Farxiga was assessed in a trial, dubbed DECLARE-TIMI 58, in more than 17,000 T2D adult patients having multiple CV risk factors or established CV condition.
In the five-year trial held across 33 countries, Farxiga achieved its primary safety endpoint of non-inferiority for major adverse cardiovascular events (MACE).
Apart from that, fewer MACE events were recorded with the AstraZeneca drug for the other primary efficacy endpoint. However, it could not achieve statistical significance in comparison to placebo.
DECLARE-TIMI 58 trial co-principal investigator Stephen Wiviott said: “The DECLARE-TIMI 58 results offer compelling evidence that dapagliflozin helps to address an important medical need among a diverse group of patients with type-2 diabetes by reducing the composite of hospitalisation for heart failure or CV death, with a safety profile supportive of broad use.”
AstraZeneca revealed that the findings from the DECLARE-TIMI 58 trial confirmed the well-established safety profile of Farxiga.
AstraZeneca global medicines development vice president, cardiovascular, renal and metabolism head Elisabeth Björk said: “Farxiga has achieved a statistically-significant and clinically-important reduction in hospitalisation for heart failure or CV death in a broad range of patients with type-2 diabetes and cardiovascular risk.
“The results from this landmark trial are especially important since heart failure is an early and frequent complication of diabetes and associated with hospitalisations that result in a considerable societal and economic burden.”
Farxiga is an oral, daily once selective inhibitor of human sodium-glucose co-transporter 2 (SGLT2).
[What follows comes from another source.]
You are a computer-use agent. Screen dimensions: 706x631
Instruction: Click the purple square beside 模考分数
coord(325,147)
It has been indicated as monotherapy and also in combination therapy as an adjunct to diet and exercise in adults with T2D to boost glycaemic control.
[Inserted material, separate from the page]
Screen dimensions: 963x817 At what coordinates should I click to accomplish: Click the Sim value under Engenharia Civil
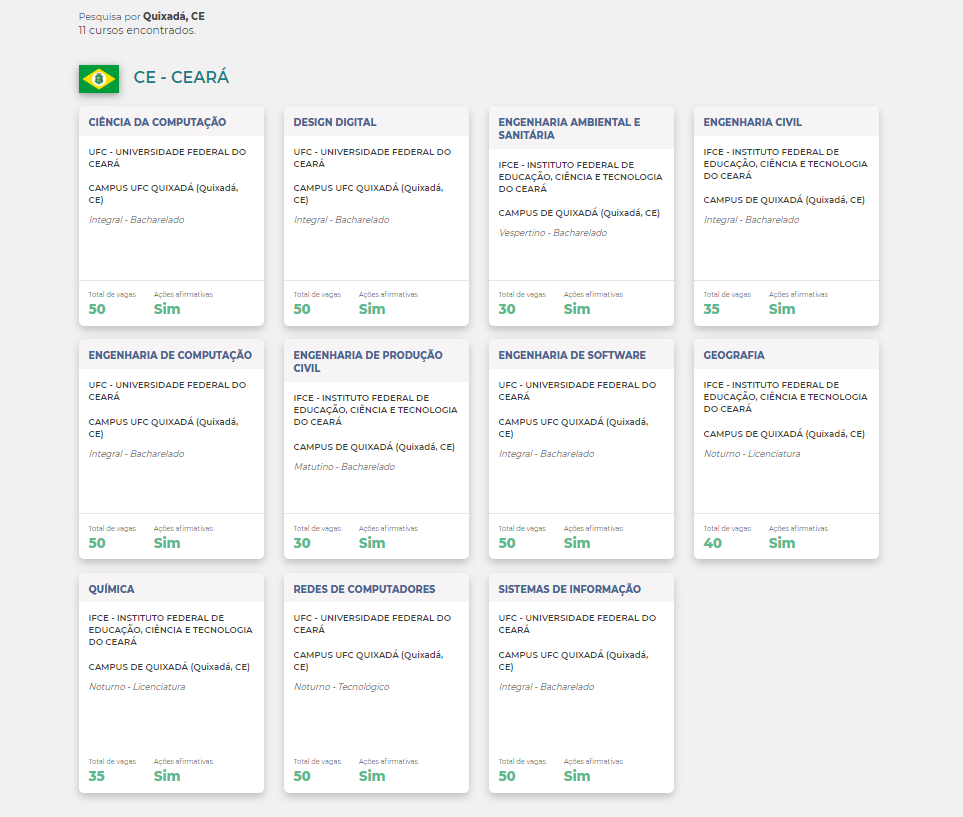coord(782,309)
Farxiga is not indicated to reduce the risk of CV events, CV death or hHF. It has a clinical trial program of over 35 completed and ongoing phase IIb/III trials in over 35,000 patients, as well as more than 1.8 million patient-years’ experience.
Earlier this month, AstraZeneca secured an approval from the US Food and Drug Administration (FDA) for its CD22-directed cytotoxin Lumoxiti (moxetumomab pasudotox-tdfk) for the treatment of adult patients with relapsed or refractory hairy cell leukaemia.